■ WHAT YOU ARE ASKED TO DO ■
Search the records for the word "pixels" and report each line that has it.

■ SUPPLIED DATA ■
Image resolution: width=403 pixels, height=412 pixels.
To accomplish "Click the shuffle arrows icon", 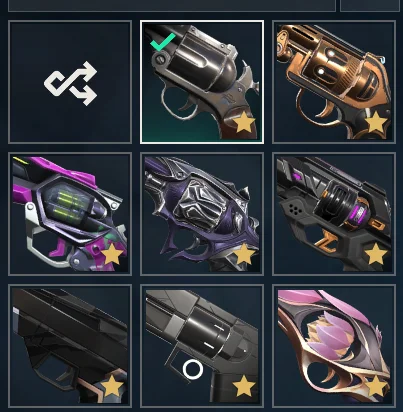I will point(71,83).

...

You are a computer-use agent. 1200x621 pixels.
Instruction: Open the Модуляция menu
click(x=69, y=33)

...

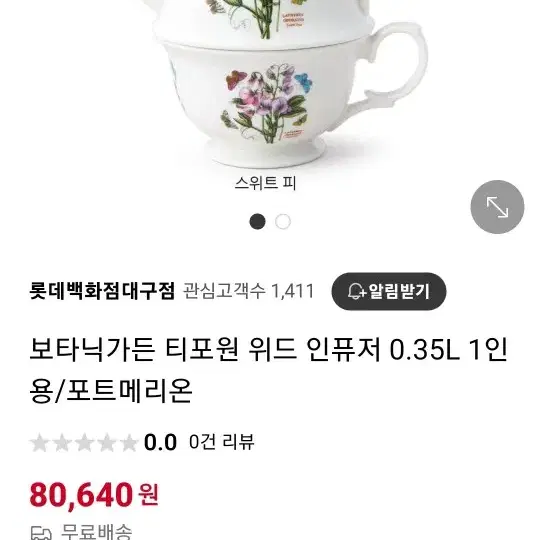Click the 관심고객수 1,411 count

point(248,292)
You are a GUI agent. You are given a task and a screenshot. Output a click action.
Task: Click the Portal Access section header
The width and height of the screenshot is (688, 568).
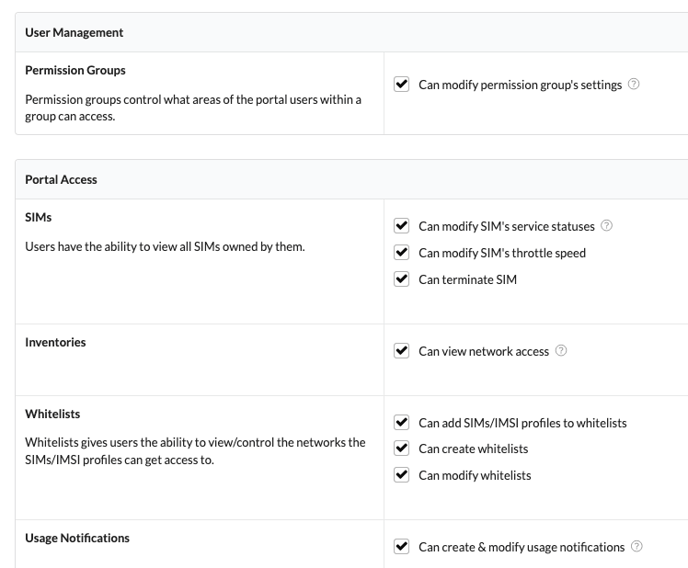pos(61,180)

■ OUTPUT BELOW ■
Image resolution: width=403 pixels, height=412 pixels.
You are a computer-use agent. 1200x621 pixels.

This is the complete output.